"Clinical Research Technician"

This position will serve as a Clinical Research Coordinator Technician in the Oncology Clinical Trial Support Unit (O-CTSU) - providing biospecimen processing and management support to faculty and research teams at the University of Michigan Rogel Cancer Center - an NCI-Designated Comprehensive Cancer Center and a member of the National Comprehensive Cancer Network (NCCN). We are among the top-ranked national programs in research and patient care with members holding $120M in annual direct research funding. Our mission is to reduce the cancer burden and improve cancer outcomes through research, innovation, and transdisciplinary collaboration.
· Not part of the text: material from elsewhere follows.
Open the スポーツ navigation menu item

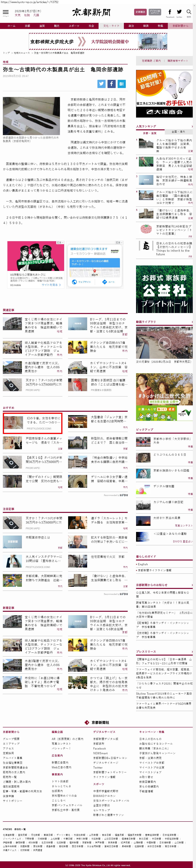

With the Oncology CTSU, you will join a diverse team of 150 clinical research professionals dedicated in moving this mission forward through cutting-edge early phase trials to practice-changing phase III. As a team member, we will invest in your education, training, career development and certification. We also offer a variety of specialized roles and growth opportunities to fit your desired career path and goals.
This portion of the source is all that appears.